Depuis quelques années, une nouvelle ressource a été découverte dans nos cours et jardins. (Et il ne s'agit pas des truffes de Truffe!)

Vers 1991, par exemple, l'ancienne ville de Montréal comptait environ 432 000 arbres sur son territoire, bordant ses rues et artères (plus du quart du total), plantés dans les parcs grands et petits de l'agglomération, ou poussant sur des propriétés privées. En général, quand on s'inquiète de la coupe des arbres en ville, c'est parce qu'on s'inquiète de la disparition d'arbres et de l'appauvrissement des espaces verts toujours trop rares...

Mais on ne se pose pas toujours la question de savoir ce qui arrive aux arbres coupés. Par exemple, la nouvelle Politique de l'arbre de Montréal (.PDF) cherche à limiter l'abattage sauvage d'arbres urbains mais n'évoque aucunement le sort des arbres abattus.

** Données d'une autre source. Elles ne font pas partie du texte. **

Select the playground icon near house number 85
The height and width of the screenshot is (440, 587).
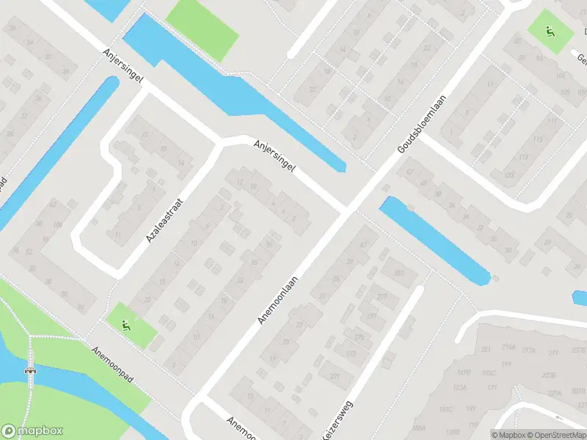coord(549,31)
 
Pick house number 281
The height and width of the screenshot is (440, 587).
coord(400,274)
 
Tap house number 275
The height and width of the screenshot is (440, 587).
coord(359,337)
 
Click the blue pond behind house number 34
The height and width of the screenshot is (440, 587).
coord(435,238)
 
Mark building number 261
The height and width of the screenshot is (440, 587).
coord(486,349)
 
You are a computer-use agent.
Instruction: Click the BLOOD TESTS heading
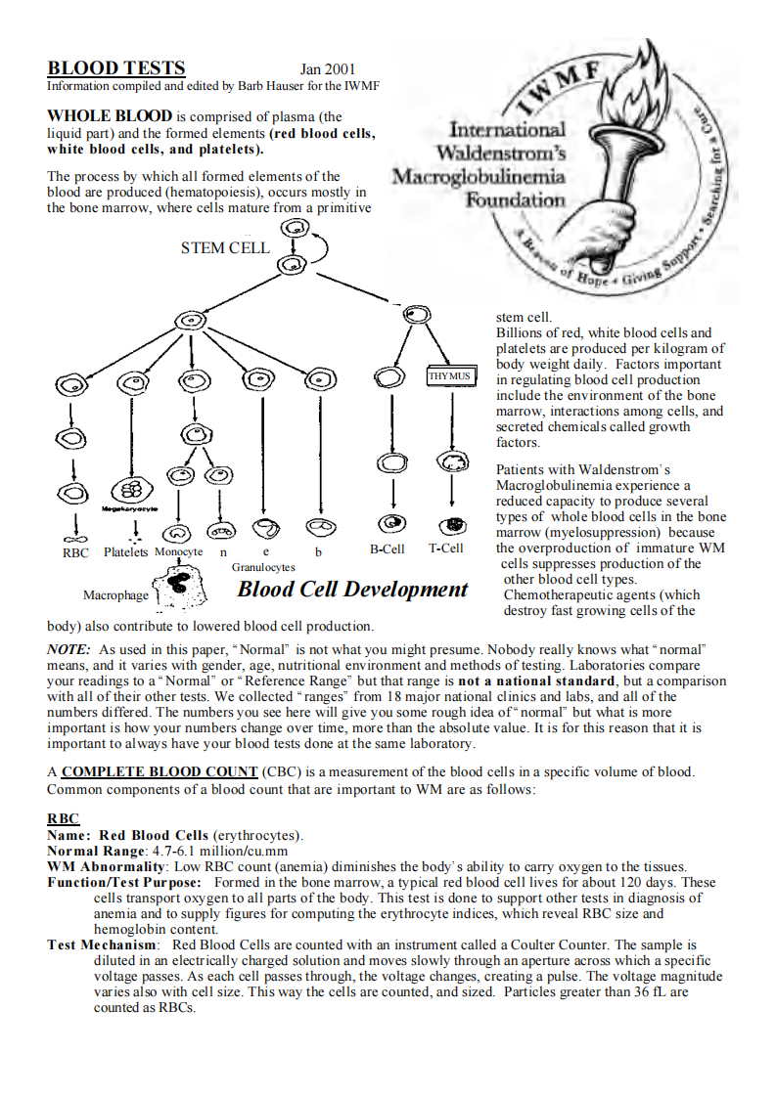coord(116,68)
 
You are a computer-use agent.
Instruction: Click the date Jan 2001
coord(328,69)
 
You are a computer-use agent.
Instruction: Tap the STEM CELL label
coord(224,248)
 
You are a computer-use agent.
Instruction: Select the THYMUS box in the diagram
coord(449,375)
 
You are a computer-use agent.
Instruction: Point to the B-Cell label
coord(387,549)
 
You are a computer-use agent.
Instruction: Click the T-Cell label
coord(446,549)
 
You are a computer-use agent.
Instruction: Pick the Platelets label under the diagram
coord(125,552)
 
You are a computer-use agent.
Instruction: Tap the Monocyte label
coord(178,552)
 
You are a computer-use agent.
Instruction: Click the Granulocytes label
coord(263,567)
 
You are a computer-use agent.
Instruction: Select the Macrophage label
coord(115,595)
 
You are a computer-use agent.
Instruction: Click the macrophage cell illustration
coord(178,586)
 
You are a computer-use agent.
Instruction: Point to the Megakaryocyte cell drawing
coord(129,491)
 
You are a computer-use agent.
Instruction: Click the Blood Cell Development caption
coord(352,590)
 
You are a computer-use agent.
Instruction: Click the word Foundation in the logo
coord(515,199)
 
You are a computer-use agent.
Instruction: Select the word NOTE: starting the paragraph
coord(68,649)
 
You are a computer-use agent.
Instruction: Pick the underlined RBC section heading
coord(64,819)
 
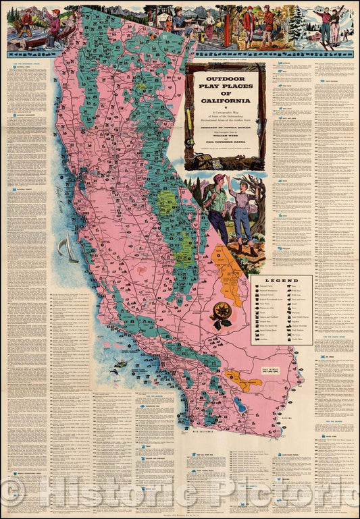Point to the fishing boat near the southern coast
click(x=120, y=363)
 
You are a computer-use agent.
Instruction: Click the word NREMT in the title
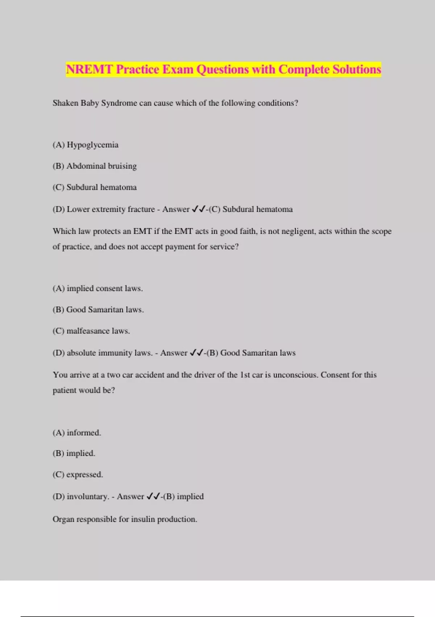point(89,69)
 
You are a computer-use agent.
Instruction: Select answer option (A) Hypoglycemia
point(86,145)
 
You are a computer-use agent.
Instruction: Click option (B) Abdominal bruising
point(95,166)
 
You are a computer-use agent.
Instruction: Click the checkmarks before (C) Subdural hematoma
point(199,209)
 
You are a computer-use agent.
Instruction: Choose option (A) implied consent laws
point(98,289)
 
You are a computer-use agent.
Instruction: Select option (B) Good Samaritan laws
point(98,310)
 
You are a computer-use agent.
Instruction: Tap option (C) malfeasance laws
point(91,331)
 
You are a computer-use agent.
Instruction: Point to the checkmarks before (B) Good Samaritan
point(197,353)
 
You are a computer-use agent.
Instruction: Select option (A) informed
point(77,433)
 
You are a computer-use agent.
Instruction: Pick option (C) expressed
point(78,475)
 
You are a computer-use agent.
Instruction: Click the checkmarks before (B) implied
point(153,497)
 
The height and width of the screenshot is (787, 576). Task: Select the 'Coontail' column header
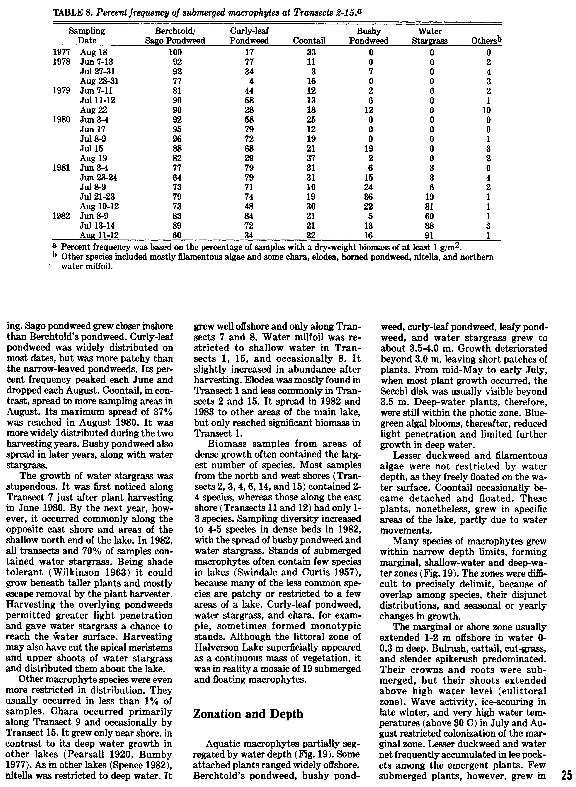coord(309,41)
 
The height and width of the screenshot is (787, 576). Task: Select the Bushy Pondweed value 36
coord(371,197)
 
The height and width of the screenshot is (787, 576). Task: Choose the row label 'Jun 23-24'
coord(99,178)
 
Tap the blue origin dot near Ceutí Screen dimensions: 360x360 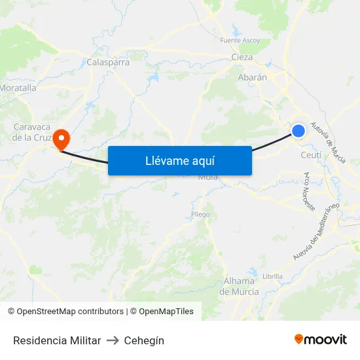[x=298, y=131]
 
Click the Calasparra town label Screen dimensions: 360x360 [x=108, y=63]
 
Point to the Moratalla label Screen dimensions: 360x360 [x=18, y=87]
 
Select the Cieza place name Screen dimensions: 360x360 [x=242, y=57]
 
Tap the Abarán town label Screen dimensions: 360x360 [x=252, y=77]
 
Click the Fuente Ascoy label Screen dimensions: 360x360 [x=240, y=41]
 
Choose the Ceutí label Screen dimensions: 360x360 [x=311, y=155]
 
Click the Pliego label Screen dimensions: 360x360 [x=200, y=214]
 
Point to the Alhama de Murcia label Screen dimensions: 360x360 [x=240, y=286]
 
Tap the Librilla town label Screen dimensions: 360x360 [x=272, y=276]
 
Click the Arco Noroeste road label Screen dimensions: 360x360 [x=309, y=191]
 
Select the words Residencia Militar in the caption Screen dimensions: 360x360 [x=57, y=340]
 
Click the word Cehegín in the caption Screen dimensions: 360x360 [x=144, y=340]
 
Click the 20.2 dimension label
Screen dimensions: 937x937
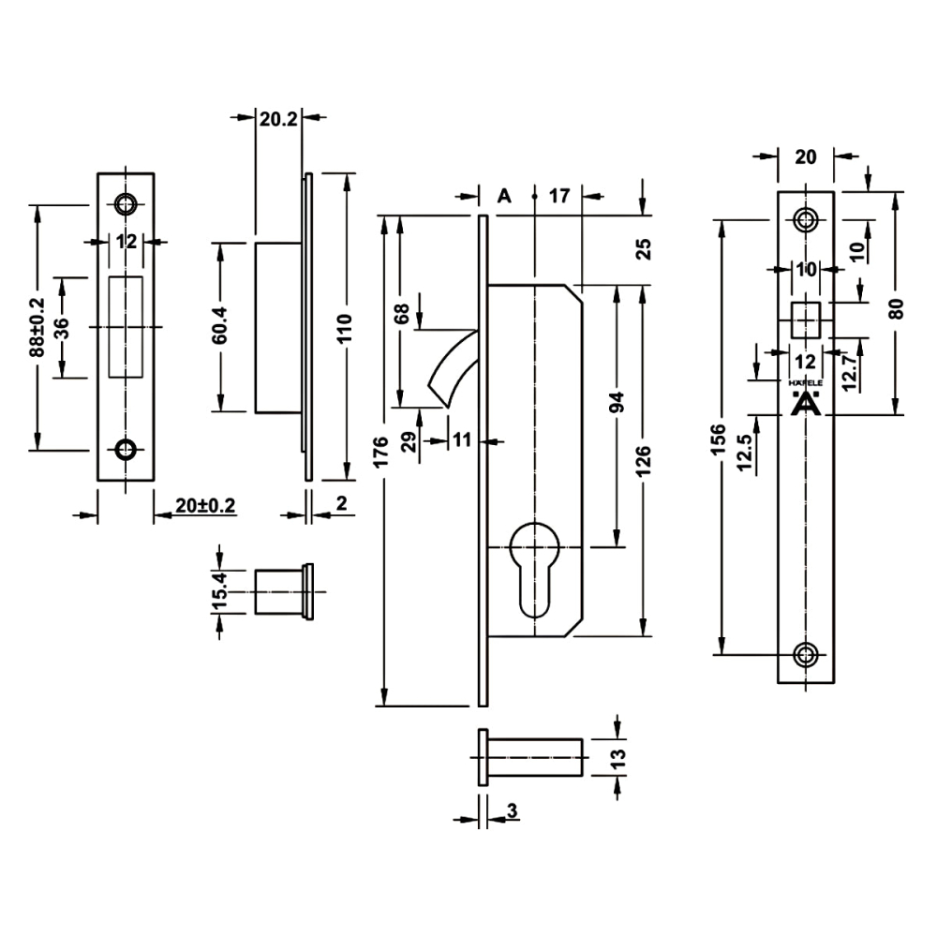tap(278, 118)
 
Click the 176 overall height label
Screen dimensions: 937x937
tap(380, 456)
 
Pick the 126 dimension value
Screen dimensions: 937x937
tap(643, 461)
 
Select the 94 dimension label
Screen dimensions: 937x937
tap(616, 403)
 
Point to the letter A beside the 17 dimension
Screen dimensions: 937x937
tap(504, 196)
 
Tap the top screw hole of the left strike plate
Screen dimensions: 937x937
tap(125, 202)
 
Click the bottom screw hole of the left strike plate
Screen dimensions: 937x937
tap(125, 450)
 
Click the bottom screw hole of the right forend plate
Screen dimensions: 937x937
tap(805, 654)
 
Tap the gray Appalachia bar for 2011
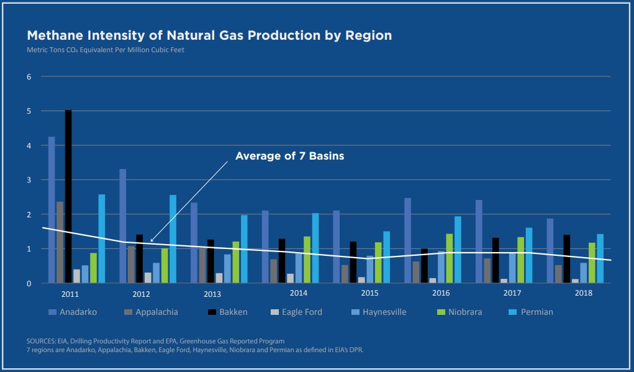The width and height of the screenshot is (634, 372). [60, 242]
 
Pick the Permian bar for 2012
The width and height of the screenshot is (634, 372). [173, 239]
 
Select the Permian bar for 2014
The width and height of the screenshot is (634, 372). [315, 248]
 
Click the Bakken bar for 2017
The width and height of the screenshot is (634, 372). [496, 260]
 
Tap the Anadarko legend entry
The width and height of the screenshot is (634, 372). [74, 312]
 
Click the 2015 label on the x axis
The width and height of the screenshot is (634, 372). [370, 293]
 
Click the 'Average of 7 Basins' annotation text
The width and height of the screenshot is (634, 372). [289, 156]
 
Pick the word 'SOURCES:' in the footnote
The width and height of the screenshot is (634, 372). [42, 341]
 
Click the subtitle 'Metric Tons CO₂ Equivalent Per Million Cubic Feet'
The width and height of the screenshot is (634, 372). [105, 50]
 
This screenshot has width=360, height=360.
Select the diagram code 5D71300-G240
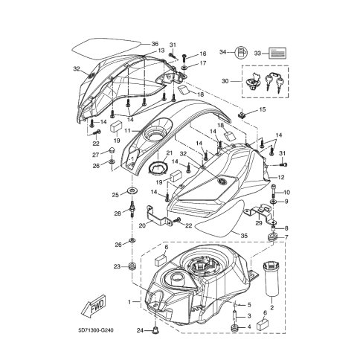(x=95, y=330)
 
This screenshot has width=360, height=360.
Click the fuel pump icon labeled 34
(x=241, y=53)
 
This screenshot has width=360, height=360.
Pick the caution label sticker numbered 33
(x=277, y=53)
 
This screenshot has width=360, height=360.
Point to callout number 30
(x=225, y=81)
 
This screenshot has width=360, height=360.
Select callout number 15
(x=262, y=109)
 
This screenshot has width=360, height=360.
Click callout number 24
(x=140, y=330)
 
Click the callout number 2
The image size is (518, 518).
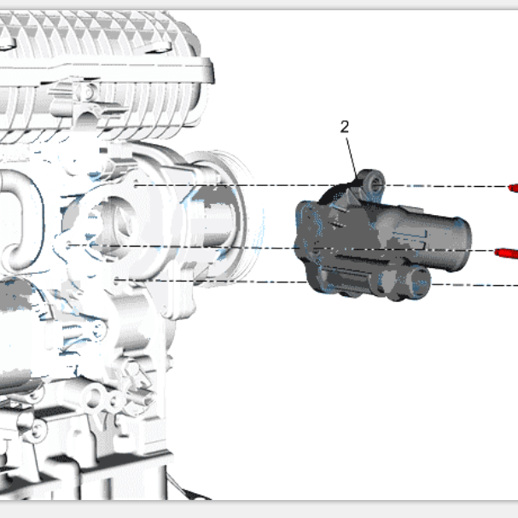click(x=344, y=127)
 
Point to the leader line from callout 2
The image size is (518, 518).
click(x=352, y=159)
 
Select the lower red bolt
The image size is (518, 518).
click(x=506, y=253)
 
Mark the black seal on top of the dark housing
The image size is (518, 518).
click(x=334, y=192)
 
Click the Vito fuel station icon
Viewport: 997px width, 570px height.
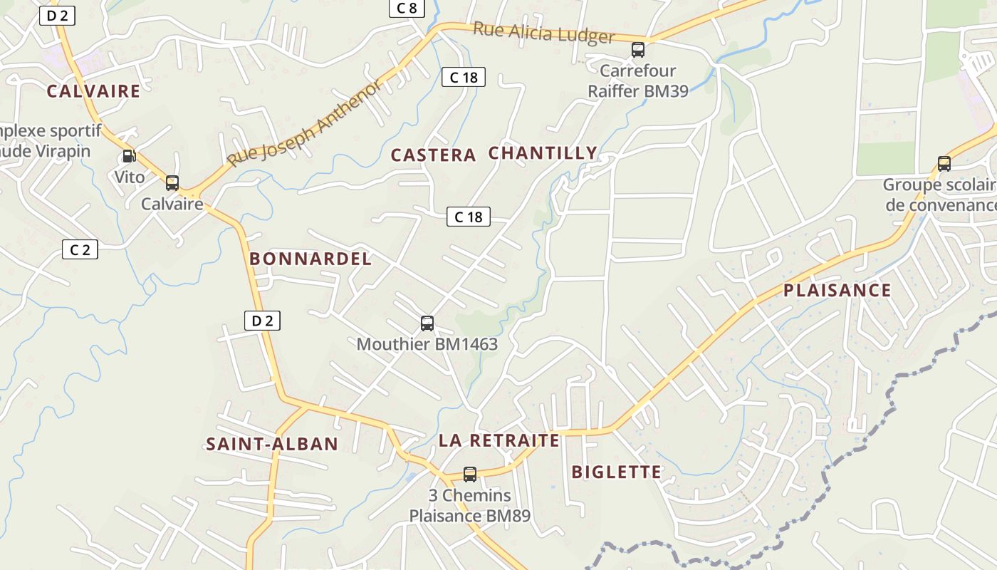click(x=129, y=156)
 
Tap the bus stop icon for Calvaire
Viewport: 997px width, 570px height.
click(x=172, y=182)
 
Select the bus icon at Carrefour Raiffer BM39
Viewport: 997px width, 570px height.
click(x=638, y=50)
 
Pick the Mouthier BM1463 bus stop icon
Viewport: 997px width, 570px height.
click(x=427, y=323)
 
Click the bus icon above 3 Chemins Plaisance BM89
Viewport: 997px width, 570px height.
click(x=470, y=474)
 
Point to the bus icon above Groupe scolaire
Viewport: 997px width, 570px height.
click(x=944, y=163)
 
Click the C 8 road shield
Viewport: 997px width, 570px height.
click(x=407, y=8)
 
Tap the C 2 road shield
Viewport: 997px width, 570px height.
click(x=80, y=249)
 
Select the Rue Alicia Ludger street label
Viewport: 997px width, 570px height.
click(x=543, y=32)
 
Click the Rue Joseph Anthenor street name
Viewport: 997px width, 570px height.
click(x=304, y=123)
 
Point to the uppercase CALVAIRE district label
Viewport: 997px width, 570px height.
click(x=93, y=91)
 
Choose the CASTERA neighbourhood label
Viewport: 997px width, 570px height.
click(x=433, y=155)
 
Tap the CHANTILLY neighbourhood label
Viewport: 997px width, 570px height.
click(x=543, y=153)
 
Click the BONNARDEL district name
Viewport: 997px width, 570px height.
click(x=310, y=259)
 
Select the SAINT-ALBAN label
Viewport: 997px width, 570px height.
click(x=272, y=445)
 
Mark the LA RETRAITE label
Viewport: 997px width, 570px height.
click(x=499, y=440)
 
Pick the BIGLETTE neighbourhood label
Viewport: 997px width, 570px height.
click(x=617, y=472)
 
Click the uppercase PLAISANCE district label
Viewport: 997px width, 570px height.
click(x=837, y=290)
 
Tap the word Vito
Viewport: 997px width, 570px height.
click(x=130, y=177)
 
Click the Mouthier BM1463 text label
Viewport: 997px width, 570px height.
click(x=427, y=344)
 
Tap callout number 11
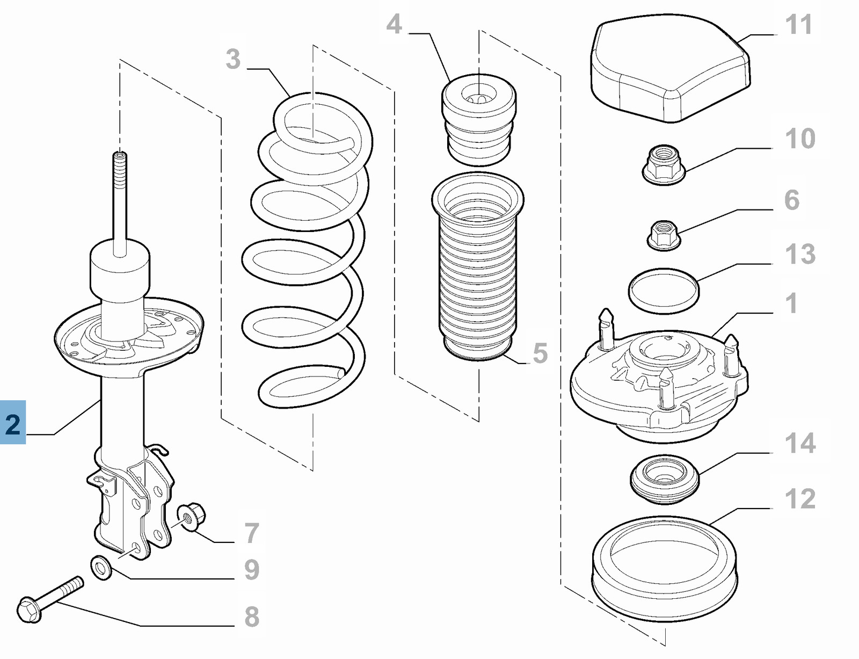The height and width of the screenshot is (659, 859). pos(798,25)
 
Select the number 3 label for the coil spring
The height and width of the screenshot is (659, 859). pos(233,59)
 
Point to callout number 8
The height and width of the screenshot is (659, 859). pos(252,617)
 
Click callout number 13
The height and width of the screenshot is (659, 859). pos(800,254)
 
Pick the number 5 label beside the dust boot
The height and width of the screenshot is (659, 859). pos(540,353)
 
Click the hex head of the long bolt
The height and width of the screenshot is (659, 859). pos(29,610)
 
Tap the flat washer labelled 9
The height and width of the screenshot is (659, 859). pos(101,568)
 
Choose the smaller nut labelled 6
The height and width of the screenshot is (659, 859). pos(664,235)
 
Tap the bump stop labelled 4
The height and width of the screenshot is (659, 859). pos(478,121)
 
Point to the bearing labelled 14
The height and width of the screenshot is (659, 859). pos(665,479)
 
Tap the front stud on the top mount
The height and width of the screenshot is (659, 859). pos(665,387)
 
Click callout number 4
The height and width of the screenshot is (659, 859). pos(394,25)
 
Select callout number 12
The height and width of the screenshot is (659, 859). pos(800,499)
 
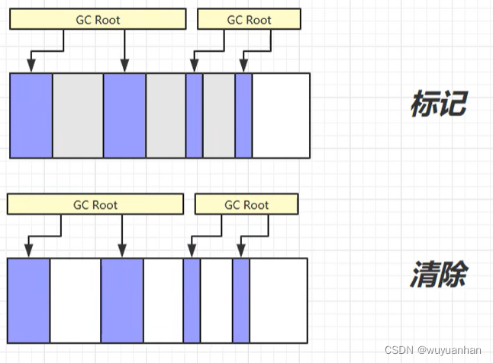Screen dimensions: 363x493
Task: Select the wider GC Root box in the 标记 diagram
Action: (97, 20)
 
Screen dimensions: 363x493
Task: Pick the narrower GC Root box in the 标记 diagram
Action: (248, 20)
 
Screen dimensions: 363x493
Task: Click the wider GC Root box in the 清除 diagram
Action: (95, 204)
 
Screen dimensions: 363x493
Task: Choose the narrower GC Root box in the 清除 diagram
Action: (246, 204)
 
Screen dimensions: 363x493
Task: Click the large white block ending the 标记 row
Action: (281, 115)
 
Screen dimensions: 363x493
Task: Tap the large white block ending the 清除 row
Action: (279, 300)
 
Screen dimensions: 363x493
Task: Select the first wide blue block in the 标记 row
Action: (31, 115)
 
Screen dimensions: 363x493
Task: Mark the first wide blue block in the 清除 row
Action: (29, 300)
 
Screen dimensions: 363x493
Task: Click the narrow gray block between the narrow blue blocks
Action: (219, 115)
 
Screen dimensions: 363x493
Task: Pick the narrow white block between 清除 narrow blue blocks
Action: (217, 300)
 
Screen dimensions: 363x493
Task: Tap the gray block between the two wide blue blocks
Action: (78, 115)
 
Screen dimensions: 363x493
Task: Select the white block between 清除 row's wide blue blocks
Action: (76, 300)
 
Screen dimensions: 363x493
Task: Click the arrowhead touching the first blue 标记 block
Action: (31, 67)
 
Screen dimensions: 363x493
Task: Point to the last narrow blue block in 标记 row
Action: (243, 115)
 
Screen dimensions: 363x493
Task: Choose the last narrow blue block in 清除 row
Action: (241, 300)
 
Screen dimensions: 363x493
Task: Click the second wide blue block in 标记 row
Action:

Parfois, ils sont sans doute malades et irrécupérables, mais des arbres parfaitement sains seraient souvent jetés au dépotoir selon Sam Sherrill et les créateurs du site Harvesting Urban Timber, qui prônent l'utilisation du bois des arbres abattus en territoire urbain. Recyclage bien pensé : au lieu d'aller ratiboiser des forêts lointaines, on fabrique des meubles, etc. avec le bois des arbres qui sont déjà sur place dans les villes nord-américaines. Cela ne sauvera sans doute pas des forêts entières, mais, à tout le moins, on éviterait ainsi de gaspiller une ressource précieuse en l'expédiant à la décharge.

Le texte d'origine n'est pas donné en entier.